Below are some steps to consider, that are important and follow the SMART strategy.

 

  1. Set a Budget and Stick to It
    • Setting a budget gives you a true measure of your income and expenses. Fixed expenses, like rent or a mortgage, must be paid. Discretionary spending, like buying new clothing or eating out, are flexible. You can make these purchases or you can save that money toward a future goal. SMART budgets always include a line for savings. A 50/30/20 budget is a common standard budgeting outlook- where 50% is allocated to needs, 30% to wants, and 20% to savings.
  2. Save, Save, Save and Invest
    • Circumstances can change quickly. If nothing else, the Covid-19 pandemic has taught us that. Having an emergency fund in a High Yield Savings Account with at least three months of liquidity should be a major goal. That may sound overwhelming, but even small savings add up over time. Saving for retirement is another important goal. With good financial advice, investing, even small amounts, can yield large yields over time. Investors often gain financial literacy by investing money in stock market and index funds, which historically have long-term returns. Real estate investing can also be part of a long-term hedge against inflation.
  3. Be Aware of When and How You Use Your Credit Card
    • Paying off credit card debt goes hand in hand with your credit score.

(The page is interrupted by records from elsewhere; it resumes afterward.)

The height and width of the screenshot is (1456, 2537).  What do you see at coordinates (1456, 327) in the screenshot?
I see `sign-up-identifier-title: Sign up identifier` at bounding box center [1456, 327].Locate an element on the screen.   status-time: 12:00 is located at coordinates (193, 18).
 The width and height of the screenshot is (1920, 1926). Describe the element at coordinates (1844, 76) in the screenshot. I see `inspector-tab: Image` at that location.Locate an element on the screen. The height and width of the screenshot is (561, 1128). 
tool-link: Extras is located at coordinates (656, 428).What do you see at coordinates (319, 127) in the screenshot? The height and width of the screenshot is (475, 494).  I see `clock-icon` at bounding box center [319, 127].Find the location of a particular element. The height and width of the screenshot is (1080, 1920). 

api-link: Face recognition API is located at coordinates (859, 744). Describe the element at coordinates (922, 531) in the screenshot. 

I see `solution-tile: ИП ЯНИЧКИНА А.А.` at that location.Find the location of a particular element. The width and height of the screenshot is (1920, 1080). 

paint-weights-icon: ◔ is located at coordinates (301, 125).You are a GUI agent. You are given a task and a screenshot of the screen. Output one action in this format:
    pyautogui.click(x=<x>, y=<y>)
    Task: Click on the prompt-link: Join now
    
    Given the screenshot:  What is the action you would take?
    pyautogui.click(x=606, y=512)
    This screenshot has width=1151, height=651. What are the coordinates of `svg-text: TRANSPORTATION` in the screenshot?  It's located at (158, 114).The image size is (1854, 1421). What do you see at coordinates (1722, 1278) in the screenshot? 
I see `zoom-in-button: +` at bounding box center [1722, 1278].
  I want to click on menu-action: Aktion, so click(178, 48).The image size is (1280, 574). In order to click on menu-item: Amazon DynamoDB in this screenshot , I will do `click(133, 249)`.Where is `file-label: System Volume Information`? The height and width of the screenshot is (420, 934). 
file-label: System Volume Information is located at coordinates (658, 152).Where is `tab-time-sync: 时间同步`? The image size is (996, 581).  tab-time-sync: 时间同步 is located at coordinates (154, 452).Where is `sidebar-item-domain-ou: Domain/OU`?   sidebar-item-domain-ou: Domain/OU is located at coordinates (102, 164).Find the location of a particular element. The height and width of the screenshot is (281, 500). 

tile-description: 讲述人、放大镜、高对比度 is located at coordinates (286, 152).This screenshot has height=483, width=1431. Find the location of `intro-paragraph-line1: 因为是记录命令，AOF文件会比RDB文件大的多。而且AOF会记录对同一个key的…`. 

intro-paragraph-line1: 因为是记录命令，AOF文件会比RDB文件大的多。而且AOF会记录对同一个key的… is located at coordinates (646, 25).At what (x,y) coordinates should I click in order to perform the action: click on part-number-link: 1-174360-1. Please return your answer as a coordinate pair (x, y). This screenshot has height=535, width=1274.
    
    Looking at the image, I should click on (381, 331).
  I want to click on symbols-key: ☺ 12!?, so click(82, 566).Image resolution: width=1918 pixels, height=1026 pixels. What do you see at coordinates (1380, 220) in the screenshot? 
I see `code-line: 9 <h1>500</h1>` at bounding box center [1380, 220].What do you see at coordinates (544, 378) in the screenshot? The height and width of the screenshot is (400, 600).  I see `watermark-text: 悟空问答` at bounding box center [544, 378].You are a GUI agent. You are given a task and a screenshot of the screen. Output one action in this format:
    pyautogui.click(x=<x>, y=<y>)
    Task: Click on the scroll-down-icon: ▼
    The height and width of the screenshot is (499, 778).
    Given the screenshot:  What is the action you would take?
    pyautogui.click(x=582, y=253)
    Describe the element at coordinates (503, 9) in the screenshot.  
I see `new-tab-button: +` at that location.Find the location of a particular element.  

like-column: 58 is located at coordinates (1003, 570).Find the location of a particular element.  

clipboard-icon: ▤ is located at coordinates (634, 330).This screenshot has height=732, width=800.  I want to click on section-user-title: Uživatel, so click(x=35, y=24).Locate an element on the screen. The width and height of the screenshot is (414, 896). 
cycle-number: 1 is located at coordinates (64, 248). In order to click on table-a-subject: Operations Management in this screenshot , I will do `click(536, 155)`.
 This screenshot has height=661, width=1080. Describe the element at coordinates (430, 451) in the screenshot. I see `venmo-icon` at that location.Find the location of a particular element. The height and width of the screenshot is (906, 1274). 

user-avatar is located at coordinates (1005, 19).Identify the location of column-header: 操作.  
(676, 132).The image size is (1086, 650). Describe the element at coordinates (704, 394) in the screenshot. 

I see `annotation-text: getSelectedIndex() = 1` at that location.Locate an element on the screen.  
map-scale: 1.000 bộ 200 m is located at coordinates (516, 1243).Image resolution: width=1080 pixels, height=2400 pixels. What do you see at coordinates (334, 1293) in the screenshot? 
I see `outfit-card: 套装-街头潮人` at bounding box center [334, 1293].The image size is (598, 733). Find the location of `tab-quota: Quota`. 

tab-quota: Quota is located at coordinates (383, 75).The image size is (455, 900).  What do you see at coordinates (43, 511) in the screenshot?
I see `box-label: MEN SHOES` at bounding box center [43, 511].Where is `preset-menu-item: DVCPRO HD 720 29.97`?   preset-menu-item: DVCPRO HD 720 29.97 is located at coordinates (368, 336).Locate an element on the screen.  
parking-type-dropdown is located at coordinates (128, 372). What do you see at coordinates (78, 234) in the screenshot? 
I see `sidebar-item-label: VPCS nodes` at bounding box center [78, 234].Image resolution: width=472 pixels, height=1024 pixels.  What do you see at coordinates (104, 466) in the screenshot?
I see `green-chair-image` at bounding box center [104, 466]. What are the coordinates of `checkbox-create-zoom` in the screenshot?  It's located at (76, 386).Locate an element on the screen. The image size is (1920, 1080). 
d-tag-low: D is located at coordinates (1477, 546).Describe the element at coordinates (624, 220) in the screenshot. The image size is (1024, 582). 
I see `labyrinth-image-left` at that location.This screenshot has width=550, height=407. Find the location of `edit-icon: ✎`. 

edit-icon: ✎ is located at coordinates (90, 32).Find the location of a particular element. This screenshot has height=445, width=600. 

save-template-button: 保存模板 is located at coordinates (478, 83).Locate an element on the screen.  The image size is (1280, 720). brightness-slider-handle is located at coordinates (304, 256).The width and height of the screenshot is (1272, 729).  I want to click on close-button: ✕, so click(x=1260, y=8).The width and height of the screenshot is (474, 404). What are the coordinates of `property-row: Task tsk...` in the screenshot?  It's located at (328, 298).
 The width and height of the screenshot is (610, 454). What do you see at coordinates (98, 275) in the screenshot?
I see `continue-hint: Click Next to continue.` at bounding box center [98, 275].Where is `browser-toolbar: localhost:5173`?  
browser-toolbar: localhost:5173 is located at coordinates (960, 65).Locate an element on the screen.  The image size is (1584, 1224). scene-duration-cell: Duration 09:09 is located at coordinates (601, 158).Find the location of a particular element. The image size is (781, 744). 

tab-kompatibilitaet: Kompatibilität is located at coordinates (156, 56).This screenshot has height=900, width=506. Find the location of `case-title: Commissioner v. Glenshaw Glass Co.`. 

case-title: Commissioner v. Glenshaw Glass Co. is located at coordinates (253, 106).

In general, the three top credit-scoring agencies regard under 10% of credit card debt as the gold standard. Things happen, and sometimes unexpected expenses arise. Your goal should be paying these debts as quickly as possible. Being aware of how you use your credit card is another aspect of achieving your SMART goals.
  4. Evaluate Student Loans
    • Student loan debt can be part of your budget from the time you graduate until well into your mid-career years. You have options. It may be possible to refinance the loans at a lower rate or even have them forgiven.
  5. Pay Bills on Time for a Strong Credit Score
    • Earning a lower interest rate for loans can save thousands of dollars each year. The best way to earn a lower rate is to build a high FICO score. A score of 800 (or above) is widely considered to be “excellent” by lenders. But how do you reach that score?
    • According to FICO, your payment history makes up 35% of your FICO credit score. That makes this the most important factor in determining your score. The payments you make on certain monthly bills — including your credit cards, mortgages, auto loans as well as personal and student loans, are reported each month to the national credit bureaus Experian, Equifax and TransUnion.
    • If you make these payments on time, your credit score will gradually increase. If you make them late, your credit score can fall by 100 or more points.

 

The Bottom Line

 

Financial Literacy is so important for our youth. It is no easy task, by any means, as there will always be unexpected factors effecting an individual’s finances. I believe that by being intentional with your finances, applying the SMART goals knowledge into practice, and improving your finances every day, will be beneficial in the long-term. Also, financial education needs to be taught and implemented in the classroom curriculum and at home, in order for the younger generation to jump start their financial literacy journey.